REPUBLIKA.CO.ID, JAKARTA -- Keberadaan media yang digunakan untuk menyebarkan paham radikalisme dan hoax menimbulkan keprihatinan besar. Kementerian Komunikasi dan Informasi (Kominfo) pun telah berkali-kali memblokir media-media yang bermuatan negatif tersebut, termasuk 11 media mengandung unsur SARA yang diblokir beberapa waktu lalu.
Kini, giliran Dewan Pers yang segera beraksi untuk membendung keberadaan media-media negatif tersebut dengan menyiapkan pembuatan barcode untuk media pers. "Nantinya yang mendapat barcode hanya media cetak atau online yang tercatat sebagai perusahaan pers yang standardisasinya sesuai ketentuan yang ada di Dewan Pers. Untuk yang nonpers, ya terserah itu bukan urusan kami," ungkap anggota Dewan Pers, Imam Wahyudi, dalam siaran persnya, Jumat (6/1).
Imam menjelaskan, media pers adalah media yang memenuhi kode etik, azas pers sebagai ditetapkan dalam UU, serta memenuhi standar perusahaan pers. Dengan demikian, bila nanti barcode itu diberlakukan, yang lain yang tidak terdaftar berarti bukan media pers. Bila merasa sebagai media pers, mereka harus mendaftar ke Dewan Pers untuk diverifikasi.
Ia menjelaskan, pembuatan barcode ini merupakan pelaksanaan Deklarasi Palembang 2010 saat peringatan Hari Pers Nasional (HPN). Saat itu, ada empat peraturan Dewan Pers yang diratifikasi oleh sebagian besar pemilik media besar di Indonesia. Empat peraturan inilah yang menjadi prioritas oleh media pers yaitu standar perusahaan pers, kode etik jurnalistik, standar perlindungan profesi wartawan, dan standar kompetensi wartawan.

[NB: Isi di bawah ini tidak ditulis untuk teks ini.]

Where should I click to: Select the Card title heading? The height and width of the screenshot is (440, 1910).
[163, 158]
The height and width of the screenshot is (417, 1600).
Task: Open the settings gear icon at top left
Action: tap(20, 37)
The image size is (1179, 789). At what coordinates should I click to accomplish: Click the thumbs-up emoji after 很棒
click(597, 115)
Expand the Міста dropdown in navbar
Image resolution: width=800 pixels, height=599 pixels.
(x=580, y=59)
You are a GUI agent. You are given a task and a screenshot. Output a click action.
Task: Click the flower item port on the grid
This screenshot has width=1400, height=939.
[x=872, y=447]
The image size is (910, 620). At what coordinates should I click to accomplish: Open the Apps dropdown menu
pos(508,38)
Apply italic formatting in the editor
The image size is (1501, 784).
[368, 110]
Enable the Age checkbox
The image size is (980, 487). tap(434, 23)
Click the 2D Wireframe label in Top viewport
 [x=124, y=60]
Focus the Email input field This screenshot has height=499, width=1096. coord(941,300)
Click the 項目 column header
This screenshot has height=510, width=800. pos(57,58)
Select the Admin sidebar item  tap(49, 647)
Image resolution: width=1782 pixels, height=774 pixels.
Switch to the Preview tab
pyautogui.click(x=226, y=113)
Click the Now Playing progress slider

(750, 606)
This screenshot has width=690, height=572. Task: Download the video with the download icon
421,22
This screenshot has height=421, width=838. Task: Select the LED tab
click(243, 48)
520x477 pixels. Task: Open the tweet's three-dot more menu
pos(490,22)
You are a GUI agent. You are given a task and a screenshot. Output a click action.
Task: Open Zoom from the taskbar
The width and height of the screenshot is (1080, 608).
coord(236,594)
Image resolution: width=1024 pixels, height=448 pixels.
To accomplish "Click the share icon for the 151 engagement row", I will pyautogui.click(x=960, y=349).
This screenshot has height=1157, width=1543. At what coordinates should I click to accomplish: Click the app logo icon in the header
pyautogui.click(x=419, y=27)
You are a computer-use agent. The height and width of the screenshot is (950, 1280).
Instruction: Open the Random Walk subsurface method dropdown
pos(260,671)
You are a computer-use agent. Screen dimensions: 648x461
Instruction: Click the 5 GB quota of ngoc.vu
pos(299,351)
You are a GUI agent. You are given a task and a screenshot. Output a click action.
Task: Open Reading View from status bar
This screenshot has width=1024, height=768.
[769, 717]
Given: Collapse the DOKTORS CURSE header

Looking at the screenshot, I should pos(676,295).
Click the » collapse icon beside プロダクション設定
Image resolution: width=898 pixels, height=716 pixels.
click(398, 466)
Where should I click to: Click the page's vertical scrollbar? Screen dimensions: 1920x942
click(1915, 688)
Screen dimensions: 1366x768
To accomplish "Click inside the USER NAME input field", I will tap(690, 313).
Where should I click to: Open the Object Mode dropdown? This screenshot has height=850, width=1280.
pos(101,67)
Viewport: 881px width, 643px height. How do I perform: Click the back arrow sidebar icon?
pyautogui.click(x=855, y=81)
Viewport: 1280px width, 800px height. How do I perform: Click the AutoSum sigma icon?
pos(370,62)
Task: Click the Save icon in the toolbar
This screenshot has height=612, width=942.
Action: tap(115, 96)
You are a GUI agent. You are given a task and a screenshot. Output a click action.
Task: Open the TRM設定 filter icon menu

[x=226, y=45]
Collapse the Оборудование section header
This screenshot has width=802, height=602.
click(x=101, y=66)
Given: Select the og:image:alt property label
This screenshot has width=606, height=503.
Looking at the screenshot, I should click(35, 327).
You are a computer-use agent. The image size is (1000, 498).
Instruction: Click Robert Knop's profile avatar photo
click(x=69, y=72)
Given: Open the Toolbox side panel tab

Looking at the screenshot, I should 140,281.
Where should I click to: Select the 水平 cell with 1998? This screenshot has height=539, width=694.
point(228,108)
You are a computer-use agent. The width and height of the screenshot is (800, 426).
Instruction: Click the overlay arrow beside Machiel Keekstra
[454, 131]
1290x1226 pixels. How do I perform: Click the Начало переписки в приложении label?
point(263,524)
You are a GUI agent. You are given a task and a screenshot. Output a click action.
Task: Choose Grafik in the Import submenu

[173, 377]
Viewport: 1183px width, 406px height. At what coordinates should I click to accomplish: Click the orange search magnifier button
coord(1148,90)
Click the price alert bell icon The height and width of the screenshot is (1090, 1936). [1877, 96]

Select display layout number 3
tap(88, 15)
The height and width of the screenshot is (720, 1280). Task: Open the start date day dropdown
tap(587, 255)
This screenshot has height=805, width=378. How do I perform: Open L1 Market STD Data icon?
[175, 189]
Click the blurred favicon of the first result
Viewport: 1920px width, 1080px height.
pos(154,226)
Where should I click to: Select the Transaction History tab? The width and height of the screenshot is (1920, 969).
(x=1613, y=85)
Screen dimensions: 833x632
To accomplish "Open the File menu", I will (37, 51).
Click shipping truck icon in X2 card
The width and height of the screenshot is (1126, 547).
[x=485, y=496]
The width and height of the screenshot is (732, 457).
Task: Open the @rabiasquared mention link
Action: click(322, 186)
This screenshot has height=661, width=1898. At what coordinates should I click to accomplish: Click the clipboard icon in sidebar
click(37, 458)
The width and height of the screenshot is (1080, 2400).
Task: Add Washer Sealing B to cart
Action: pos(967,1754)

Rencananya, penggunaan barcode itu akan dilakukan saat HPN di Ambon tahun ini. Dengan adanya barcode itu, profiling media itu akan bisa diakses dalam database Dewan Pers dan bisa diketahui jati diri perusahaan pers, alamat, penanggung jawab, redaksi, dan dan badan hukum. Keberadaan barcode itu juga akan memudahkan untuk memilah mana yang media pers dan mana media yang bukan pers. Kalau barcode sudah diberlakukan, yang tidak terdaftar di Dewan Pers, berarti bukan media pers. Kalau melanggar, mereka tidak berada di wilayah UU Nomor 40 Tahun 1999 tentang Pers.
"Selama ini kita temukan kecenderungan, media nonpers, isinya tidak menaati azas-azas dan kode etik, tapi saat ada masalah maunya dianggap pers, itu namanya penumpang gelap," ujar wartawan senior ini.
Terkait pemblokiran yang dilakukan Kemenkominfo, Imam mengungkapkan, setiap akan melakukan blokir, Kemenkominfo lebih dulu konfirmasi ke Dewan Pers. Menurutnya, kalau media pers, tentu tidak akan diblokir, tapi diproses sesuai UU Nomor 40 Tahun 1999.
"Intinya, kalau bukan media pers, berarti wilayahnya kebebasan berpendapat dan berekspresi. Dan itu ada UU-nya sendiri, jadi silakan media nonpers diproses sesuai UU yang berlaku," kata Imam Wahyudi.